Believe it or not, keeping your underarms dry is not a pinpoint skirmish. This is a multi front battle. Your pits will sweat if your feet are suffocating and your crotch is swampy. So wear lightweight wool socks instead of cotton (wool wicks and keeps you cool, cotton suffocates). And dust your junk with a little body powder on the hottest of days.
#8. Just accept that you’re gonna sweat, and don’t obsess over it.

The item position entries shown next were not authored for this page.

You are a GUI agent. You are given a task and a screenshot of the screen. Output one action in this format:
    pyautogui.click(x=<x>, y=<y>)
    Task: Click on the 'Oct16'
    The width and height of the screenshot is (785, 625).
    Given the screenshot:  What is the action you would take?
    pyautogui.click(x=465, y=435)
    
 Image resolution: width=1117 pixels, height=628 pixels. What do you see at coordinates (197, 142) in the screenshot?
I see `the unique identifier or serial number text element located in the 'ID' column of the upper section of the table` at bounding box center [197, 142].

Sweaty armpits can be a self fulfilling circle of madness. You sweat a bit. You think “aw hell, now my shirt has wet spots under my arms, are people noticing? Do people think I’m gross?” And then that embarrassment causes you to sweat more because you’re uncomfortable inside your own head. Sweating is like a lot of other negatives the internet menswear obsessed like to point and laugh at. It happens, all the time, to everyone. And no one really notices that much in real life.